- What is required -
Show all the lines in the data below that include the word "page".

- Source information -
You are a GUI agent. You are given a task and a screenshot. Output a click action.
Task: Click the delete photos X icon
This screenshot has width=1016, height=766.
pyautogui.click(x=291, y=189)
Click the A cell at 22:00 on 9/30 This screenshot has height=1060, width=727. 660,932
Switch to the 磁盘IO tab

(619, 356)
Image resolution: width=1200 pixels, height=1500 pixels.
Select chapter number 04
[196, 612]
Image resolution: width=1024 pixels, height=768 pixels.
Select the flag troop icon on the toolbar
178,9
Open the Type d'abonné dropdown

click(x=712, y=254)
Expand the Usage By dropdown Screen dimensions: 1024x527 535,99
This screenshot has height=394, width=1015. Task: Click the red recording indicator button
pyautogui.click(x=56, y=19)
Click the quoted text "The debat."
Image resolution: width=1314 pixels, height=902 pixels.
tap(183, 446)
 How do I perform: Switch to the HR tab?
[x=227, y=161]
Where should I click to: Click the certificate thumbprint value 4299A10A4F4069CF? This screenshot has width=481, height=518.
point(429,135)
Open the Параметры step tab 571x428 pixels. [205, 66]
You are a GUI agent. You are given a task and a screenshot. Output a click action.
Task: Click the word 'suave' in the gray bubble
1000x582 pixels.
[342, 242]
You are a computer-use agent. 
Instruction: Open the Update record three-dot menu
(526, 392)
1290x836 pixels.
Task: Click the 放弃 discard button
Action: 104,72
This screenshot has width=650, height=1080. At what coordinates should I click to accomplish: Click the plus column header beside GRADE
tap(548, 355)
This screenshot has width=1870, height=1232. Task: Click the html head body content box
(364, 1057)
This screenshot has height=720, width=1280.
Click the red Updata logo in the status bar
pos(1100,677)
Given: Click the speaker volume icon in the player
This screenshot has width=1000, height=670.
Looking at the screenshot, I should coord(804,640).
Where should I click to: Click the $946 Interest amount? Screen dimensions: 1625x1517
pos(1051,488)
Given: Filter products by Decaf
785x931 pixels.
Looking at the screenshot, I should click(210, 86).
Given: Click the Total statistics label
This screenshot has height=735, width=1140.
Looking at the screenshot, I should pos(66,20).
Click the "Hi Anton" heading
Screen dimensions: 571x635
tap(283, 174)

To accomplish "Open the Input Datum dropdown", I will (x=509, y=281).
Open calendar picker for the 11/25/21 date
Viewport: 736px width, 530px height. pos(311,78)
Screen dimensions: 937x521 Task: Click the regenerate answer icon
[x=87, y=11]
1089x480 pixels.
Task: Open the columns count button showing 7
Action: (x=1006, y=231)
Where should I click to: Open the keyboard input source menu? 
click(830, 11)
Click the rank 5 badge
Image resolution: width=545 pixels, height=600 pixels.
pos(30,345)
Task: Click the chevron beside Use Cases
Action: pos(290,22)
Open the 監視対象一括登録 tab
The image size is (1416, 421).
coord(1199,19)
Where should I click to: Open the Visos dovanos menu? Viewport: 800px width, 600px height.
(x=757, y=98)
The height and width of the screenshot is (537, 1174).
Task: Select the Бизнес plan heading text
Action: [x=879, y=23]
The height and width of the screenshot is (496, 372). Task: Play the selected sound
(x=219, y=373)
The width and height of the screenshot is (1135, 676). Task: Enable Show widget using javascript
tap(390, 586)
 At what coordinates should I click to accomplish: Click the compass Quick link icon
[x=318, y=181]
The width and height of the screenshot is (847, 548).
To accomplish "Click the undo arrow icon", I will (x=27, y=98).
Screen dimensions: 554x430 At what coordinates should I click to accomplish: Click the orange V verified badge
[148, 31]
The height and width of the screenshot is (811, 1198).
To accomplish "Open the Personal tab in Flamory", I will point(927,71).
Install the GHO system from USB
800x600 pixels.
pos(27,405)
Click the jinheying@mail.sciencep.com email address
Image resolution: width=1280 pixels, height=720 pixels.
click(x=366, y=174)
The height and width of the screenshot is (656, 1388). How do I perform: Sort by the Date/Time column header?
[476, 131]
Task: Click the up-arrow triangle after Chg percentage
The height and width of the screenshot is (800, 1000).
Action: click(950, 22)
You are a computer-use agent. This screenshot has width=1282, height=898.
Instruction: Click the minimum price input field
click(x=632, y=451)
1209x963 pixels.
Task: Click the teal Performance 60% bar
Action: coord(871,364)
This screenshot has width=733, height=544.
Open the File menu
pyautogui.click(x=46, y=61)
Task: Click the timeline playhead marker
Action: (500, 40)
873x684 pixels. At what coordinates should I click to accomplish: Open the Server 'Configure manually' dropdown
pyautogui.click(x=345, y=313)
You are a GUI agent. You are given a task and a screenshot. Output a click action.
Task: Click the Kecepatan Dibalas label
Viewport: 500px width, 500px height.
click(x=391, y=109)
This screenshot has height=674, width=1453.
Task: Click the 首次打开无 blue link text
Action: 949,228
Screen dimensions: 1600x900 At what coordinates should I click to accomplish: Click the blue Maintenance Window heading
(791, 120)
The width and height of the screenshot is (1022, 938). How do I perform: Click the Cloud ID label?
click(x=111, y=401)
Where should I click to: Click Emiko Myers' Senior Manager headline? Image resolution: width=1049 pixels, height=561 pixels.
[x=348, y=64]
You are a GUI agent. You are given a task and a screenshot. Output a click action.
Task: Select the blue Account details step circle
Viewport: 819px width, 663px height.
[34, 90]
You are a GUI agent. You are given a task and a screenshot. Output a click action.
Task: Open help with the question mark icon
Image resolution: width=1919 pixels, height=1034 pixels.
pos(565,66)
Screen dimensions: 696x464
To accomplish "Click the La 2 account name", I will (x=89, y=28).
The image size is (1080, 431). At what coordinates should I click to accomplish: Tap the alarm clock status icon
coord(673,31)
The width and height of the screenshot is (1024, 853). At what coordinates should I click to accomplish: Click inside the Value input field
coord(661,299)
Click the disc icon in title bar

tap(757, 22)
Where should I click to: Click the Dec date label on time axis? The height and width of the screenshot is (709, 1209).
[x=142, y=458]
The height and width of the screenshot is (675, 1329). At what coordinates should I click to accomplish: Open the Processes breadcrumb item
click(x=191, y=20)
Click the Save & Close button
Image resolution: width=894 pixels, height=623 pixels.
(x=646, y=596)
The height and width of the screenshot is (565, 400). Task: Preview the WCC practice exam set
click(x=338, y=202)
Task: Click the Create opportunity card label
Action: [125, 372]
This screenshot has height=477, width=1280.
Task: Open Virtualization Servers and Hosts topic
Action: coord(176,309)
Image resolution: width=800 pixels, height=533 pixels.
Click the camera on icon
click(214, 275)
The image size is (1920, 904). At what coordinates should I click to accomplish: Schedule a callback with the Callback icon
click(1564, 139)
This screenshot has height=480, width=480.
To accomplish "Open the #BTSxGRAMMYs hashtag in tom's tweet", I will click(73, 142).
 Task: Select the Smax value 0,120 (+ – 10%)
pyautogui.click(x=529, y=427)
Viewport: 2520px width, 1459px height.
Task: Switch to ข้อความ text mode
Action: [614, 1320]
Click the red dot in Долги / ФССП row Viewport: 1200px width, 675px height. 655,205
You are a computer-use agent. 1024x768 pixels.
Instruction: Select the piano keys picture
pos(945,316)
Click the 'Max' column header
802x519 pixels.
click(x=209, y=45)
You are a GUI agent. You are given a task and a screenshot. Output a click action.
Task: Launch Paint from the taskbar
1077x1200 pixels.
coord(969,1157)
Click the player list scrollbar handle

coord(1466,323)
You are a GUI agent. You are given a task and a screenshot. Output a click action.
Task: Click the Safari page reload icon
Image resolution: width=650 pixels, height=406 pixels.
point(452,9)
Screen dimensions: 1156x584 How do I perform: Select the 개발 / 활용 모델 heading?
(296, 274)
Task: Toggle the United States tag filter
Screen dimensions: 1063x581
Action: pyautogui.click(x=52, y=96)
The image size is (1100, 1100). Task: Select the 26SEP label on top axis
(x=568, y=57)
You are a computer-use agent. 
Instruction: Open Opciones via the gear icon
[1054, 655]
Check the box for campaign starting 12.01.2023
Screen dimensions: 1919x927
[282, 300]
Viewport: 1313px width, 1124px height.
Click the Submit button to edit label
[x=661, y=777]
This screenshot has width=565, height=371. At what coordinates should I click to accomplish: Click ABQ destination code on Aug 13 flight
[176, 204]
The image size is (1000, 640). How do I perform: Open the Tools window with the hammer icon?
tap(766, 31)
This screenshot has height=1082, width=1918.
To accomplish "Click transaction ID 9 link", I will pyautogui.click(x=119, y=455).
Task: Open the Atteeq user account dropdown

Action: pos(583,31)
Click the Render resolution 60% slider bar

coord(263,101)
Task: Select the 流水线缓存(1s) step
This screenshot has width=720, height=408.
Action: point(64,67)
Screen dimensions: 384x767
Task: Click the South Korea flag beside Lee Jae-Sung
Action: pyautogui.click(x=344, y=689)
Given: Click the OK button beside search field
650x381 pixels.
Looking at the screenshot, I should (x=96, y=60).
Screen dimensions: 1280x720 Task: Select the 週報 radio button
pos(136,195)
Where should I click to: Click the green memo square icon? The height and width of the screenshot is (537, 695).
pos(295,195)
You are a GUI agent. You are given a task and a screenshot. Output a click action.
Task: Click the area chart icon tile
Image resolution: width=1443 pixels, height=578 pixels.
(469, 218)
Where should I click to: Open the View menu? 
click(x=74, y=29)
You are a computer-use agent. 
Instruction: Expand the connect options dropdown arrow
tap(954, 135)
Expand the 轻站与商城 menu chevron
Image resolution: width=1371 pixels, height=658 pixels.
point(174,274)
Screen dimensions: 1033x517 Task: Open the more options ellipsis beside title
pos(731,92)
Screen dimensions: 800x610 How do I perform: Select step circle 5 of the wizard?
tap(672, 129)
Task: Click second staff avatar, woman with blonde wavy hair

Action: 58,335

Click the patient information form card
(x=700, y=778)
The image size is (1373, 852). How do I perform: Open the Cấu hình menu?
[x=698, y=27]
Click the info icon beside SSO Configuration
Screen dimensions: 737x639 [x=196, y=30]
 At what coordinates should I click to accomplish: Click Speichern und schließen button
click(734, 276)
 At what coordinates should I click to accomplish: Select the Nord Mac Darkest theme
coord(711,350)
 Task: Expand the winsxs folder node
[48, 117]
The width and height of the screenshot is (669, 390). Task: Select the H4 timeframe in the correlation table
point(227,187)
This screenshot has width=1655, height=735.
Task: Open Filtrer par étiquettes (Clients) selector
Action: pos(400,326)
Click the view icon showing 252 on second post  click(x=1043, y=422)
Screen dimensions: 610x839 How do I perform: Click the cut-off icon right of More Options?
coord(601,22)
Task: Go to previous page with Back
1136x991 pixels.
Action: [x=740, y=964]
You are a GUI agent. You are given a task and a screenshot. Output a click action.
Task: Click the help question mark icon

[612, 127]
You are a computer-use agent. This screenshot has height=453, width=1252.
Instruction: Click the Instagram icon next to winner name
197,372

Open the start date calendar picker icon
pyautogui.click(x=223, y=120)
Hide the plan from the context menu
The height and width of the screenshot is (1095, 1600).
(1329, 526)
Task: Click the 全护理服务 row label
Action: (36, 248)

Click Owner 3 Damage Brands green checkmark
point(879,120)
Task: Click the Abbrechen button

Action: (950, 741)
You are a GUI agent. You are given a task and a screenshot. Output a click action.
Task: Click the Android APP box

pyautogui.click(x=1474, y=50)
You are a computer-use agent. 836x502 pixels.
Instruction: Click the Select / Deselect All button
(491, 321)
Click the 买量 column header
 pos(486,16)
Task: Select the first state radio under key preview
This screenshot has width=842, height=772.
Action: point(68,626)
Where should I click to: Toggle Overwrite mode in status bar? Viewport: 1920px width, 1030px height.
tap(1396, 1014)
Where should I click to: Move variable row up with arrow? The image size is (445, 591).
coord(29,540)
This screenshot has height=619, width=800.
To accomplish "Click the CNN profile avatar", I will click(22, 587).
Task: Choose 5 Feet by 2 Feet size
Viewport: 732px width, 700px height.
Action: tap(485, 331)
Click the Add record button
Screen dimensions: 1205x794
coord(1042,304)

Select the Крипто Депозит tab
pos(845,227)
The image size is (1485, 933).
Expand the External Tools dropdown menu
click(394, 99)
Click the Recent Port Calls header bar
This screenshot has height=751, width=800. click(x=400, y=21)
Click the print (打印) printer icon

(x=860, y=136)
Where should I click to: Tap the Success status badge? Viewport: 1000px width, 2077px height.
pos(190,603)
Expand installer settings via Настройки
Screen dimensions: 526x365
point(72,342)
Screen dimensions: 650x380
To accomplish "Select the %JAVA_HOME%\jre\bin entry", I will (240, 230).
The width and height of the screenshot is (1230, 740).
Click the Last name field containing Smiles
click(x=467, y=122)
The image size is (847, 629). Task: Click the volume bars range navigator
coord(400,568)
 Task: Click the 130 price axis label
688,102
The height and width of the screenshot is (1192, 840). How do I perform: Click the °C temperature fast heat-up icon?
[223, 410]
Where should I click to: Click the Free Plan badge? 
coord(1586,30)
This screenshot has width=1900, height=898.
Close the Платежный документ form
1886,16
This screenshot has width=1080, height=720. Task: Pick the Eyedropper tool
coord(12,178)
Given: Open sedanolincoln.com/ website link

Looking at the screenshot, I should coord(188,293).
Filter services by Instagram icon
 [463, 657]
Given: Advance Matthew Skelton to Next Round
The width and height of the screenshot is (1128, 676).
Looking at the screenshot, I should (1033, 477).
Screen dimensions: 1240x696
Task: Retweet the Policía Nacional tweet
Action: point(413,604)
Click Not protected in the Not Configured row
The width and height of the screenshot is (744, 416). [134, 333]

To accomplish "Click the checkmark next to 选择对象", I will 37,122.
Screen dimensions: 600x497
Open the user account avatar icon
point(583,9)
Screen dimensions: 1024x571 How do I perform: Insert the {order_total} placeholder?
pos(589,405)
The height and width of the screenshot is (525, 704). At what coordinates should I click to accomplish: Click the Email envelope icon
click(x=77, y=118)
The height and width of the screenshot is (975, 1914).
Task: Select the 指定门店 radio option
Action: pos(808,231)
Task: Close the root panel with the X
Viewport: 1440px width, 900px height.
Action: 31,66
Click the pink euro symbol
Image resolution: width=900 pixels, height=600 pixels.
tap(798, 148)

- Written answer -
Task: Click the Safari page reload icon
Task: Go to previous page with Back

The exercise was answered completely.